Orang beriman diminta untuk memasukkan totalitas dirinya kedalam wadah islam secara menyeluruh,
sehingga semua kegiatannya berada dalam wadah islam /kedamaian. Ia damai dengan dirinya,
keluarganya, seluruh manusia, binatang, tumbuh tumbuhan dan alam raya semuanya. Wadah Islam
secara menyeluruh yang dimaksud juga penguasaan ilmu islam secara menyeluruh sehingga mampu
melaksanakan aktifitas islam dengan berkualitas dan bermutu.

BAB III

PENUTUP

A. Simpulan
Kerja adalah suatu cara untuk memenuhi kebutuhan manusia baik kebutuhan fisik, psikologis, maupun
sosial. Selain itu, kerja adalah aktivitas yang mendapat dukungan sosial dan individu itu sendiri. Manusia
diwajibkan untuk berusaha, bukan menunggu karena Allah tidak menurunkan harta benda, iptek dan
kekuasaan dari langit melainkan manusia harus mengusahakannya sendiri. Manusia harus menyadari
betapa pentingnya kemandirian ekonomi bagi setiap muslim. Kemandirian atau ketidak ketergantungan
kepada belas kasihan orang lain ini mengandung resiko, bahwa umat Islam wajib bekerja keras. Dan
syarat itu adalah memahami konsep dasar bahwa bekerja merupakan ibadah. Dengan pemahaman ini,
maka akan terbangun etos kerja yang tinggi.

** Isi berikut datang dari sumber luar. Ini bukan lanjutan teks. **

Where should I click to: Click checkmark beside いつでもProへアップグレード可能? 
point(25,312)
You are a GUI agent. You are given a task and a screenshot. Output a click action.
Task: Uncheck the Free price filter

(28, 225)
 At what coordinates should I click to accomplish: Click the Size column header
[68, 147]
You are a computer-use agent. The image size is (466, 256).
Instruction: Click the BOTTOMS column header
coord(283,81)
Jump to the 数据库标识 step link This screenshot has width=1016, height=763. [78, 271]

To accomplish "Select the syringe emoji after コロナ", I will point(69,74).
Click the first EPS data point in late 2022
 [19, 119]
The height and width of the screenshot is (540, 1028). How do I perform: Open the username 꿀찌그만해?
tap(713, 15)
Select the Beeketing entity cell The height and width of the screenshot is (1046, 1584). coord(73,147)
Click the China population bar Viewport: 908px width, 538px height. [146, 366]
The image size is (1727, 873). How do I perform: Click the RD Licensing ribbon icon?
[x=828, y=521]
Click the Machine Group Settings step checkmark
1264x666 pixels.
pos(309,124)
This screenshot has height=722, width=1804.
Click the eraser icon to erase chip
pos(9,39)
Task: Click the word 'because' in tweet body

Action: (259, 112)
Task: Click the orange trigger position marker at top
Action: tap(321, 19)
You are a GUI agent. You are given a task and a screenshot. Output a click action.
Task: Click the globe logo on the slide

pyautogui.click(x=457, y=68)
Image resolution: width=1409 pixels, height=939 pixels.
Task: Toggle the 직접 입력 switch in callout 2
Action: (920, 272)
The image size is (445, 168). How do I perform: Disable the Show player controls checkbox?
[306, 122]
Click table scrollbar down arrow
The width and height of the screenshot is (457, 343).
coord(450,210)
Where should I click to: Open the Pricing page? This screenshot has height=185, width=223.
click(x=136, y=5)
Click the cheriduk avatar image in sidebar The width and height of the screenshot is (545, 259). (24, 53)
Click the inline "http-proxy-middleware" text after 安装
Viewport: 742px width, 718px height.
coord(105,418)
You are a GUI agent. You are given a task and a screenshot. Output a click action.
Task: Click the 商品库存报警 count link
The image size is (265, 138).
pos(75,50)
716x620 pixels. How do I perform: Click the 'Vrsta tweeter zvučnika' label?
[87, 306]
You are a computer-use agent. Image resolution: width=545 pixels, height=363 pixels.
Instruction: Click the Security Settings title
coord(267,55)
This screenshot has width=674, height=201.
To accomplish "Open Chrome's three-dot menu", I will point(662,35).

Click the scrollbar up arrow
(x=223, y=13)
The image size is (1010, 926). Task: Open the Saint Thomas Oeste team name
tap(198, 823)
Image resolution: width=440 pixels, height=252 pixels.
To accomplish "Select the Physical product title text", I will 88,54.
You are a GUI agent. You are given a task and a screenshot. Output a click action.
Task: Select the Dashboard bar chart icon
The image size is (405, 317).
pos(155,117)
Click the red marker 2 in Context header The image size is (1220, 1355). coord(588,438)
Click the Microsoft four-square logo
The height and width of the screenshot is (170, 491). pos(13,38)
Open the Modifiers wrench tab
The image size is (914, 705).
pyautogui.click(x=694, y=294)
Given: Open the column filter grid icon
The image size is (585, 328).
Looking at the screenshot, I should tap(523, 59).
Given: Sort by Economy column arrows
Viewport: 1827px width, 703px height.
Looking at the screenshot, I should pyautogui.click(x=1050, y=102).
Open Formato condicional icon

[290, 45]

Tujuan bekerja menurut Islam ada dua, yaitu memenuhi kebutuhan sendiri dan keluarga, dan memenuhi
ibadah dan kepentingan sosial. Islam menjunjung tinggi nilai kerja, tetapi Islam juga memberi balasan
dalam memilih jenis pekerjaan yang halal dan haram.

B. Saran

Bekerja dengan sunguh-sunguh merupakan mencirikan seorang muslim yang taat kepada Allah Swt.
Allah tidak merubah nasib suatu kaum selain kaum itu merubah nasibnya sendiri, kehidupan kita tidak
terlepas dari kebutuhan-kebutuhan sandang dan pangan. Untuk memperoleh itu semua kita harus
bekerja untuk memperoleh kondisi ekonomi yang baik, Islam sudah memberikan penjelasan bagaimana
cara bekerja secara sungguh-sungguh dan professional. Marilah kita bekerja dengan sungguh-sungguh
untuk mendapatkan rahmat dan ridho Allah Swt dan memperoleh rezeki yang halal.

DAFTAR PUSTAKA

KH. Toto Tasmara, Membudayakan Etos Kerja Islam, Gema Insani Press, Jakarta, 2002, hlm. 2-26.

Prof. Dr. Muhammad Mutawalli asy-Sya’rawi, Jiwa dan Semangat Islam, Gema Insani Press, Jakarta,
1992, hlm. 36-38.Drs. M. Thalib, Pedoman Wiraswasta dan manajemen Islami, CV. Pustaka Mantiq, Solo,
1992, hlm. 18-20

KH. Toto Tasmara, Ibid, hlm. 73-139.